Mitigating the risks of chatbots should include innovative thinking about work processes before integrating chatbots. In addition, organizations need to develop data usage and governance guidelines that specifically address the use of AI. Those policies should educate employees on the inherent risks of ChatGPT. Specifically, they should prohibit employees from asking ChatGPT questions that reveal sensitive information. Furthermore, organizations should develop processes that allow humans to manually report issues directly to top executives like CEOs and CIOs.

Gartner analyst Bern Elliot also recommends that enterprises use the Azure Open Service ChatGPT, rather than OpenAI’s ChatGPT. The main reason behind this preference is that Microsoft will provide Open Service with the same enterprise-level compliance and security controls that it does for all its other products. In particular, companies using sensitive information should only use Azure to access ChatGPT. Microsoft has also said that it will enable confidentiality and security services for Azure OpenAI like it already does for other Azure services.


The developing AI chatbot market is characterized by the competition between OpenAI’s ChatGPT and Google’s Bard. OpenAI was founded in 2015, when Microsoft and Google had just informally agreed to stop developing search engine technology until 2021. Early investors included Amazon Web Services (AWS), Infosys, YC Research, Elon Musk and Sam Altman.
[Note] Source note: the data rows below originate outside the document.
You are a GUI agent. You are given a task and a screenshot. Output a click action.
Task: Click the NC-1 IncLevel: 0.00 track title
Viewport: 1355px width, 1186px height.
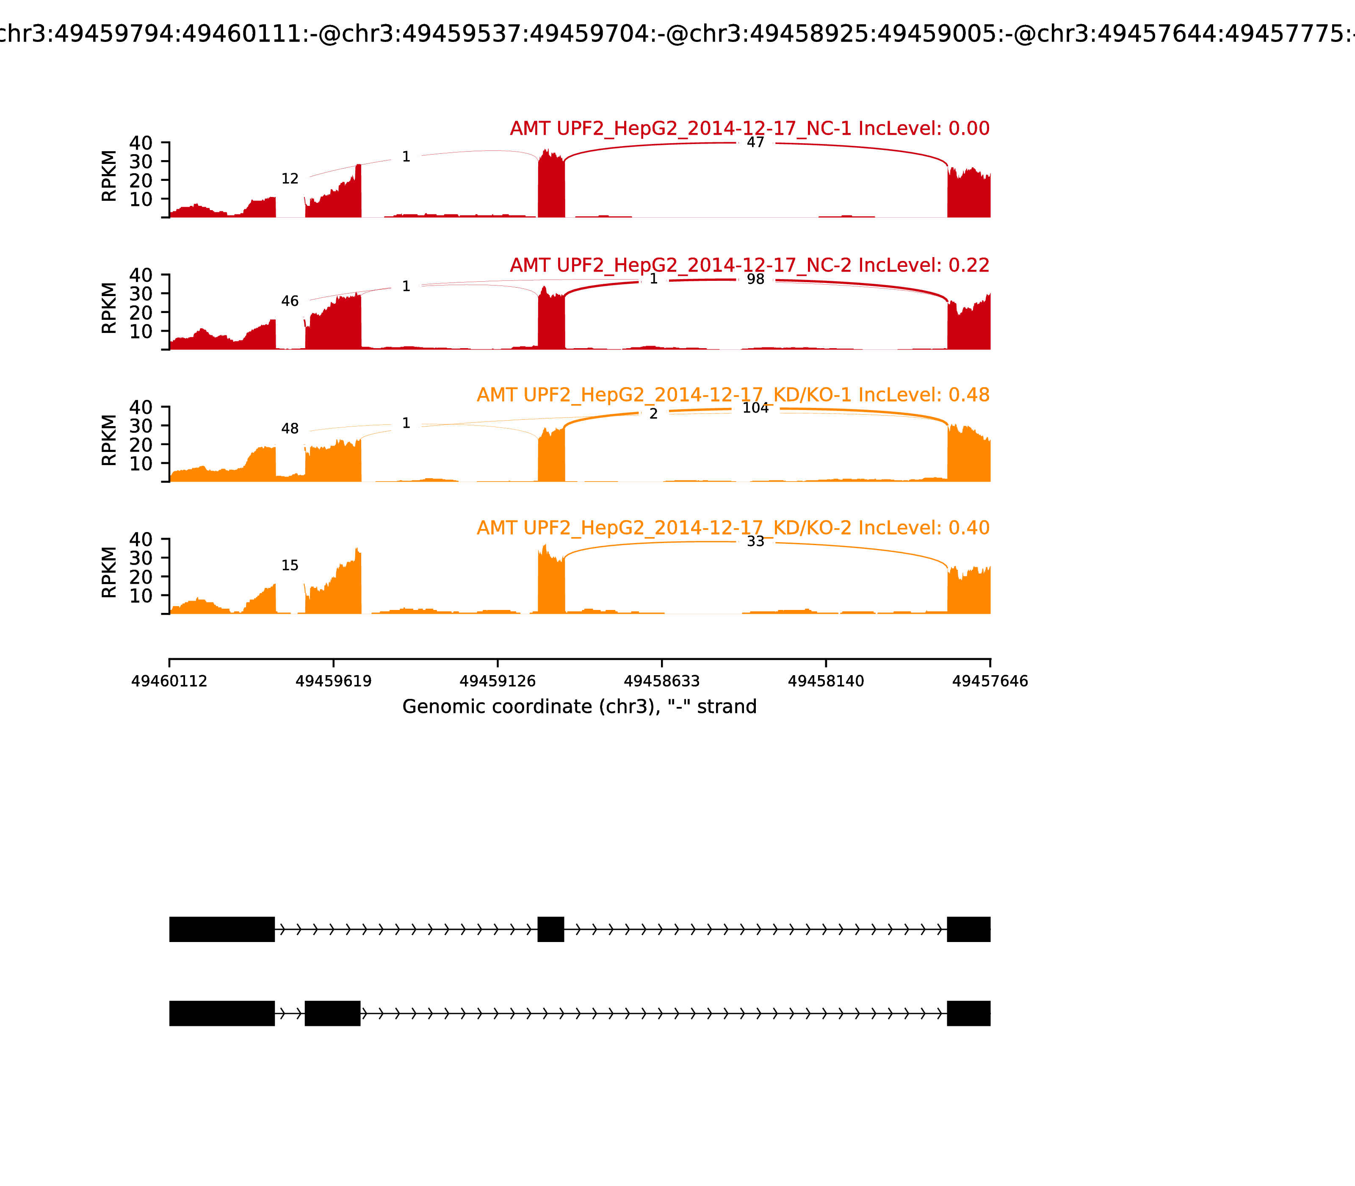point(749,128)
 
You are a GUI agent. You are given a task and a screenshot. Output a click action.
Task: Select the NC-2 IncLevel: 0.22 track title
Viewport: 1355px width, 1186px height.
point(749,266)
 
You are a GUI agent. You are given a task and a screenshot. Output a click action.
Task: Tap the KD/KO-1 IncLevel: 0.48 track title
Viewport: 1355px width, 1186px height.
point(733,395)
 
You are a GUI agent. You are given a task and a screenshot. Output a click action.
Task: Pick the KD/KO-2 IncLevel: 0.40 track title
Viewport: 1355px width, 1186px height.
point(733,528)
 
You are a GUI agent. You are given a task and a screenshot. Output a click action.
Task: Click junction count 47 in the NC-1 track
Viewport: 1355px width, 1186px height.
point(755,143)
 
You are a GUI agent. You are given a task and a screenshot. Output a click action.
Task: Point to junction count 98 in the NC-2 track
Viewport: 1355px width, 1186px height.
point(755,279)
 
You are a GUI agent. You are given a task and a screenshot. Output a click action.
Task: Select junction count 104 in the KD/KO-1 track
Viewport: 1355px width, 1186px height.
point(755,408)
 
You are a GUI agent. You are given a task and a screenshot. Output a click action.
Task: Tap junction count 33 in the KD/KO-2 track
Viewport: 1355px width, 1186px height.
point(755,541)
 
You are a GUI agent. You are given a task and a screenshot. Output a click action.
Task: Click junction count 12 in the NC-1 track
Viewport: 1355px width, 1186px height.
point(290,179)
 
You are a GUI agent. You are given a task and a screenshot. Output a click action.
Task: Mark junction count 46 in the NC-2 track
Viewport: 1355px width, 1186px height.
point(290,301)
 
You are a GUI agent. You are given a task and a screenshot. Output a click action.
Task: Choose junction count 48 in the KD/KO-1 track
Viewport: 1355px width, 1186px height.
point(290,429)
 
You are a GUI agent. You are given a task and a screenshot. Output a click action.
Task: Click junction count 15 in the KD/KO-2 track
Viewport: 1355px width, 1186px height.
point(290,565)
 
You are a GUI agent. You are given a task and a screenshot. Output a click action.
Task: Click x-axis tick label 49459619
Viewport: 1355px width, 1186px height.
point(334,681)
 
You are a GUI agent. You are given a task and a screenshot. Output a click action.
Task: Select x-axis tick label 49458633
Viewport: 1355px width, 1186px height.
point(661,681)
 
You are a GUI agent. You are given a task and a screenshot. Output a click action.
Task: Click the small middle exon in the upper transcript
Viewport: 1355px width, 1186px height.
point(550,929)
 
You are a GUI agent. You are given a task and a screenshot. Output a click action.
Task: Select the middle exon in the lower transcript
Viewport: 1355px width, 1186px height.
point(332,1013)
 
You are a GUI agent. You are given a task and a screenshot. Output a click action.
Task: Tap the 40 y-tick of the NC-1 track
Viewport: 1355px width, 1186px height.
point(140,143)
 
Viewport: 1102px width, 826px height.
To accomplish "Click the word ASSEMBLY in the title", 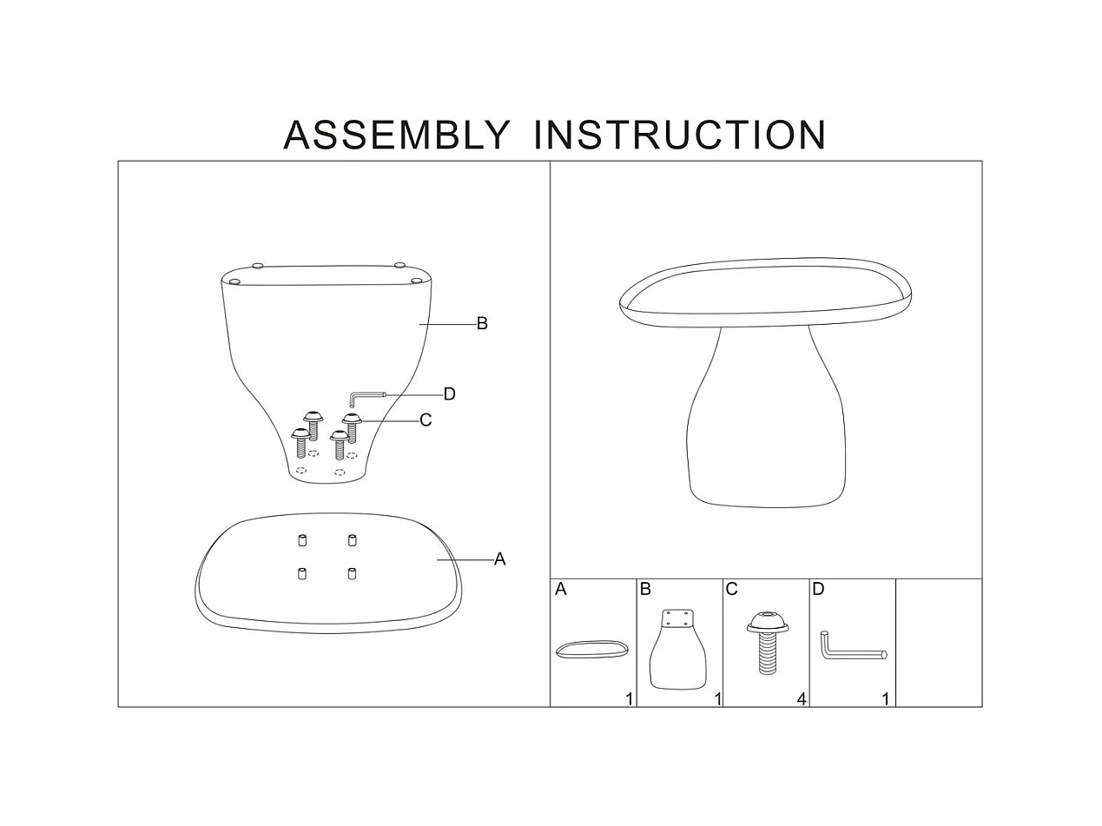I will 396,135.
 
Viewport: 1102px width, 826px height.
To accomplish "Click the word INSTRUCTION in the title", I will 679,135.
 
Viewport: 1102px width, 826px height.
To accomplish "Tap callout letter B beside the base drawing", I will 482,324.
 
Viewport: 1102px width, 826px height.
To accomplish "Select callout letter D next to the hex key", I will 449,394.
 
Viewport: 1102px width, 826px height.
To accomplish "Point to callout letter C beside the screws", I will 426,420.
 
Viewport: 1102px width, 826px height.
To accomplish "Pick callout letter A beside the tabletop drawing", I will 499,559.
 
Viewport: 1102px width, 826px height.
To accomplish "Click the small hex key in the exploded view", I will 365,397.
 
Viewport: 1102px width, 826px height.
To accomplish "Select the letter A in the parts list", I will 561,590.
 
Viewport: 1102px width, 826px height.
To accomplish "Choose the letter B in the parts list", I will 645,590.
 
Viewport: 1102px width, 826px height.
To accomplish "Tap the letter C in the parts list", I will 731,590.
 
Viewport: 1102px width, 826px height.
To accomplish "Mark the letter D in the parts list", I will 818,590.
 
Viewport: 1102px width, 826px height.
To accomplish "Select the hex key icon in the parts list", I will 850,647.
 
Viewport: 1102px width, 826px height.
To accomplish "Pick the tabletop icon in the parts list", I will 591,650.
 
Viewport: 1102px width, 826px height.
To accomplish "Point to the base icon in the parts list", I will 678,650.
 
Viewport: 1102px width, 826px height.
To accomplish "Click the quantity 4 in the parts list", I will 802,698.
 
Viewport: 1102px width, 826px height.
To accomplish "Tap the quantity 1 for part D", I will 886,698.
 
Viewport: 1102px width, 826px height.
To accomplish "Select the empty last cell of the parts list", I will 938,643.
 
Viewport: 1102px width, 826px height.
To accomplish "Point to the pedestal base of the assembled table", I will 764,426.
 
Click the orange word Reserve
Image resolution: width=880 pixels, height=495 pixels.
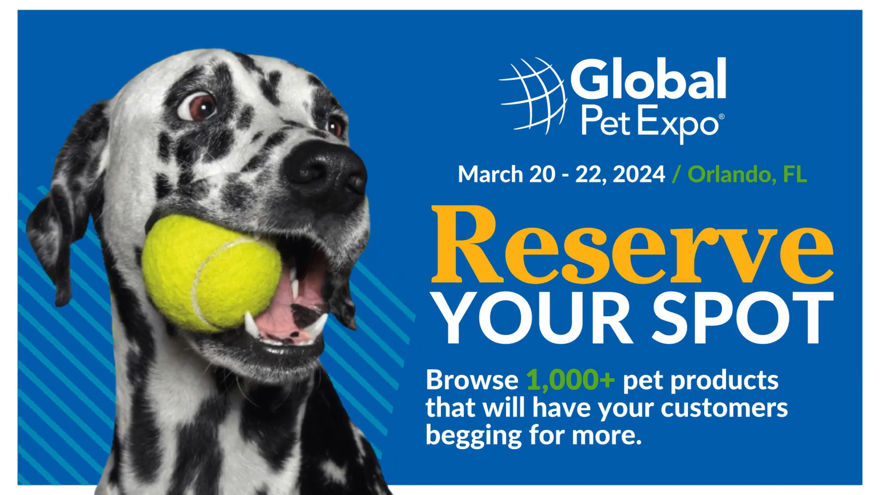click(632, 245)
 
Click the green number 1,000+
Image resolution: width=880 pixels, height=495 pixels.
click(570, 380)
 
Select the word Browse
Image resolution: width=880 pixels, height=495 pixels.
click(472, 380)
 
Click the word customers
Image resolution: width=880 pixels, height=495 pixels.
click(724, 408)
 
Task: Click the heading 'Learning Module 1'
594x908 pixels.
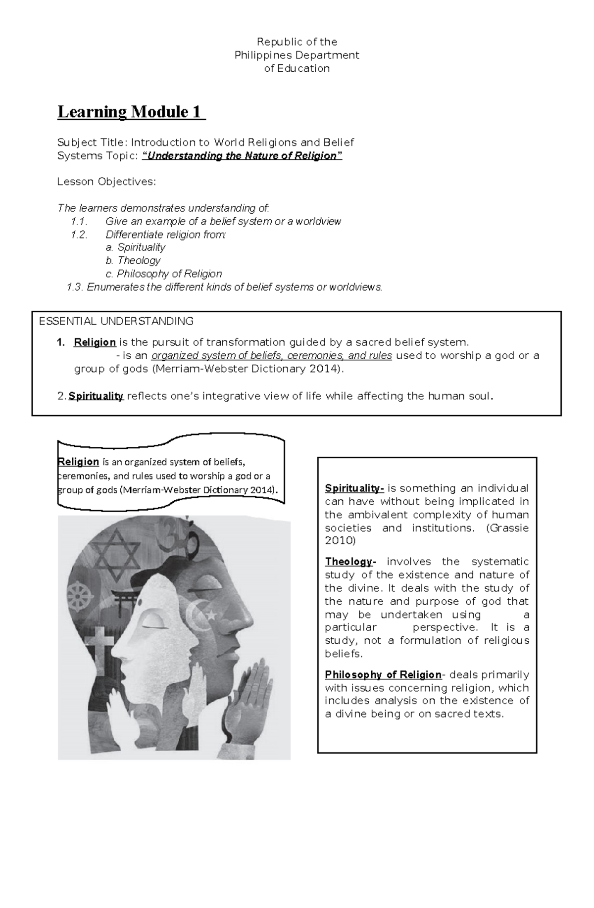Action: [x=131, y=112]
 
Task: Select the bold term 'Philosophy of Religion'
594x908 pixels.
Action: [x=383, y=674]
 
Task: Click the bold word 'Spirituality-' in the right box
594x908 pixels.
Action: [x=354, y=488]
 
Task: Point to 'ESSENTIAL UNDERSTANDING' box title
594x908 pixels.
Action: [x=116, y=321]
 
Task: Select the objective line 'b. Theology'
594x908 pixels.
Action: [x=133, y=260]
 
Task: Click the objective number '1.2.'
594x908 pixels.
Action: [x=79, y=235]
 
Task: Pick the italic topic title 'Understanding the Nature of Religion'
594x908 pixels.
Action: [x=242, y=156]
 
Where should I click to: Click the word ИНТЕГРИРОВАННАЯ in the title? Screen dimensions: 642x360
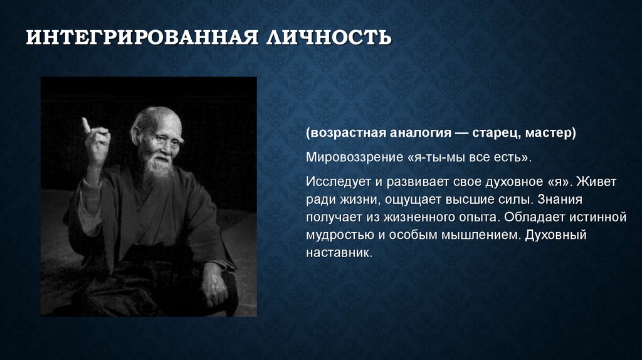pyautogui.click(x=142, y=37)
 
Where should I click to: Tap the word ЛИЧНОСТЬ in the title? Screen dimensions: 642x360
pyautogui.click(x=329, y=37)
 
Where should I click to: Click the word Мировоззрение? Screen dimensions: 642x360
pyautogui.click(x=355, y=157)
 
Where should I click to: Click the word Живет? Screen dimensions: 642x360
pyautogui.click(x=596, y=182)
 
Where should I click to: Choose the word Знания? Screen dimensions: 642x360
pyautogui.click(x=560, y=199)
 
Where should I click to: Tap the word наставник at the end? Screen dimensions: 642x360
pyautogui.click(x=339, y=252)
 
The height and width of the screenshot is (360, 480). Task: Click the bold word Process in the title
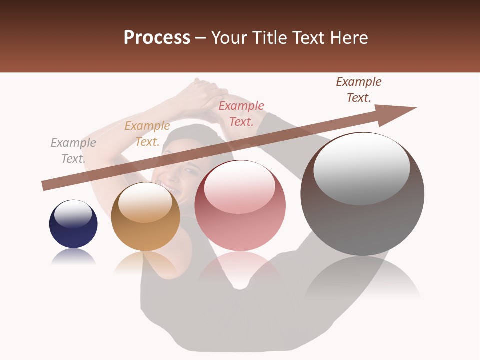point(157,38)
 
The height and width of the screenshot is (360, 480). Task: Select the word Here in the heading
point(350,38)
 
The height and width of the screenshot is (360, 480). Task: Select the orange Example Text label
point(148,134)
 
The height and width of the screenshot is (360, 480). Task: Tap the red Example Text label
point(242,114)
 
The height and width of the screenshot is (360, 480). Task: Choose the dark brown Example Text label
point(359,90)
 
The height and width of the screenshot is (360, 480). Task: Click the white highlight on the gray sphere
point(362,168)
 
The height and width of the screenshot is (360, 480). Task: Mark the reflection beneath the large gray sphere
point(362,280)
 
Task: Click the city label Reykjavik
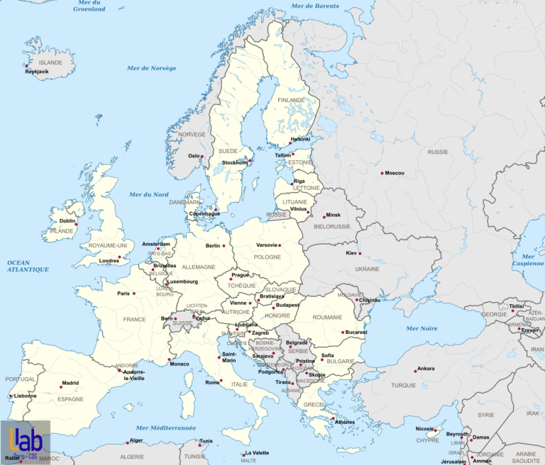point(37,72)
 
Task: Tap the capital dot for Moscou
point(382,173)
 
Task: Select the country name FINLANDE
point(292,101)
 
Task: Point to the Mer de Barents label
point(315,6)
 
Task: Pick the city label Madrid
point(70,383)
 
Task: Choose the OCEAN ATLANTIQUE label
point(28,266)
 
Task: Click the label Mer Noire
point(422,329)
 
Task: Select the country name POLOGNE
point(268,257)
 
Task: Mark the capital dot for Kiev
point(360,254)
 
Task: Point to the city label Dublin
point(67,220)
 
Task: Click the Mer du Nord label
point(148,194)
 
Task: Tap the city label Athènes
point(344,422)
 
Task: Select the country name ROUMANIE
point(327,317)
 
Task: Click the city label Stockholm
point(235,162)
The company went public in 2019, when Altman became OpenAI’s CEO. That same year, Microsoft invested $1 billion in OpenAI, which wasn’t working on search engines at that time. However, in early 2023, Microsoft announced its plans to put an additional $10 billion into OpenAI, specifically for the purpose of developing ChatGPT.

At the same time, Microsoft announced that it was upgrading its Bing search engine to use GPT-4, which is currently the latest version of GPT. Microsoft hopes GPT-4 will provide Bing with the boost it needs to overtake Google Search, which has long dominated the search engine space. In return, Google has also announced the release of Bard, a chatbot that will use the entire internet as its database. This AI-based service uses Language Model for Dialogue Applications (LaMDA) as its language model.

A recent competition between ChatGPT and Bard gave ChatGPT a victory of 23 to 16, based on a series of challenges evaluated by a panel of communications experts. However, ChatGPT’s static database will make this lead difficult to maintain as information changes over time.